Data for this task:
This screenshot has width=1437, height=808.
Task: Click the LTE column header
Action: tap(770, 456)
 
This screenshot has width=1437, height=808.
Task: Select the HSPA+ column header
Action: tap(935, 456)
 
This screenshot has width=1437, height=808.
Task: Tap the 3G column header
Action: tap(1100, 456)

What to produce: Print every one of the records above word for word, changing nothing.

Problem solution:
This screenshot has width=1437, height=808.
Task: Click the LTE column header
Action: tap(770, 456)
 
This screenshot has width=1437, height=808.
Task: Select the HSPA+ column header
Action: tap(935, 456)
 
This screenshot has width=1437, height=808.
Task: Tap the 3G column header
Action: tap(1100, 456)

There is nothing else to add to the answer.